The chip connection technology developer demonstrated a 2Gbps (bits-per-second) transfer rate per channel with its QRSL (quad Rambus signaling level) technology. This bumps up the QRSL throughput from the 1.6Gbps level that was first announced in June 2000 -- a level which is expected to be incorporated into RDRAM (Rambus dynamic random access memory) by late 2001, said Kristine Wiseman, a Rambus spokeswoman.
QRSL combines DDR (double-data rate) technology along with multi-level signaling to transfer four bits per clock cycle and ultimately provide throughput from up to four memory sources to the system memory controller at 2Gbps.
One analyst suggests that Rambus' demonstration may have been more of a positioning statement to the industry.
"This announcement is likely to be a result of the pressure from the other vendors that are pushing DDR as a high bandwidth solution," said Cary Snyder, a senior analyst with research firm MicroDesign Resources.
HDTV (high-definition television), game consoles and set-top boxes could be typical applications for RDRAM using the signaling technology, Rambus' Wiseman said.
"It is usually a consumer product which requires increased bandwidth out of the fewest number of devices," Wiseman said. "The reason we say a consumer device is because they don't use connectors or memory modules. It is a non-upgradeable type of appliance. The key is highest bandwidth with fewest devices."
The 1.6Gbps is twice the bandwidth of the RSL (Rambus signaling level) technology found in most RDRAM devices like PCs, workstations and consumer appliances. Also at the ISSCC conference, Rambus demonstrated RSL technology that provides 2.1G-bytes per second (1.1Gbps) of bandwidth from a single device on a Rambus channel.

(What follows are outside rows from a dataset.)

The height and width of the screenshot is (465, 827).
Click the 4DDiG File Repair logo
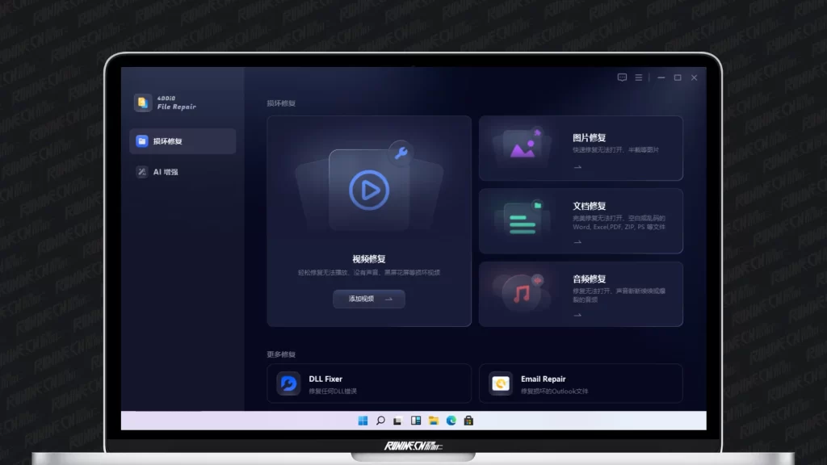coord(143,103)
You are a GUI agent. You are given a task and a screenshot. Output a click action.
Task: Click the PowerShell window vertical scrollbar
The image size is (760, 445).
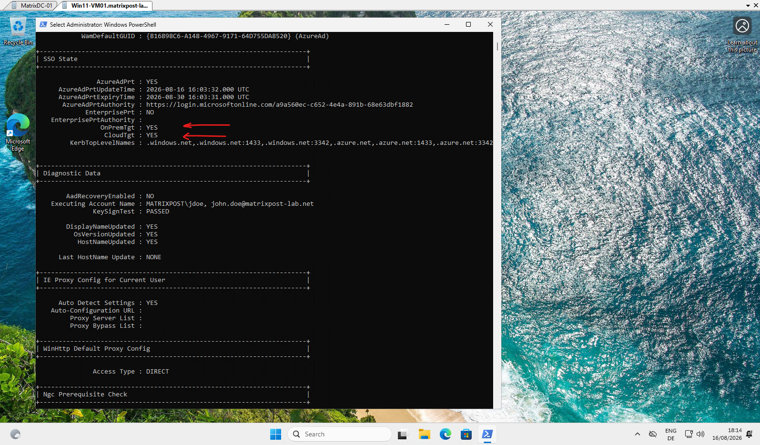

Despite its high performance, RDRAM has failed to take the PC market by storm. Until Intel last year released its high-end Pentium 4 processor for desktop PCs, which currently can only be used in systems featuring RDRAM, memory makers such as Seoul-based Samsung Electronics, among the early backers of the technology, found the speedy, but costly, memory chips a hard sell.
With Intel's support for the Rambus technology, however, Samsung expects to dedicate as much as 30 per cent of its total DRAM production capacity in 2001 to making RDRAM chips, said Jon Kang, senior vice president of product planning and application engineering in Samsung's memory technology and product division.

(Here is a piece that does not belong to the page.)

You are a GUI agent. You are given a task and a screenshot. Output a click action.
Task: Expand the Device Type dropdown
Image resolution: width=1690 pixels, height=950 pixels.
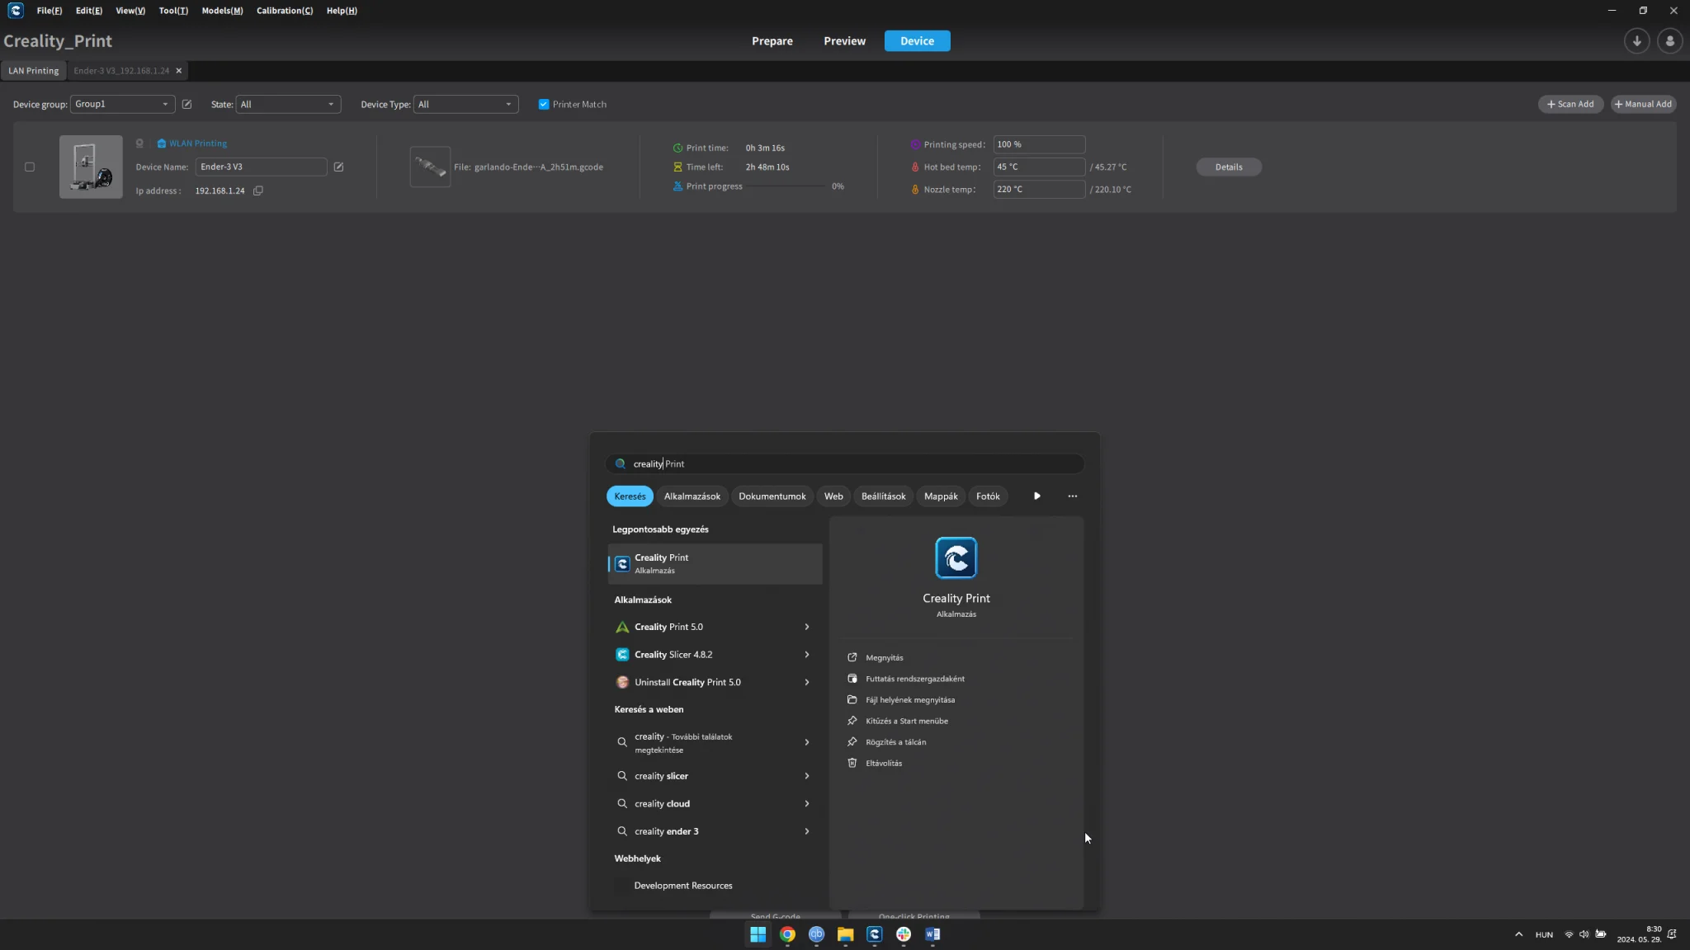(465, 105)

"As the only memory solution for the Pentium 4, Rambus will ramp very quickly this year," Kang said. Samsung has manufactured RDRAM chips since 1999, but Kang admitted that the company had been "quite disappointed" by the lack of demand until the arrival of the Pentium 4.
Nevertheless, Samsung is also backing DDR SDRAM (synchronous DRAM), a competing high-speed memory technology, which is expected to make up 10 per cent of the company's total DRAM output this year, Kang said, and continue to ramp up quickly next year. RDRAM, however, is likely to remain popular among users requiring the highest-performance desktop computers, he added.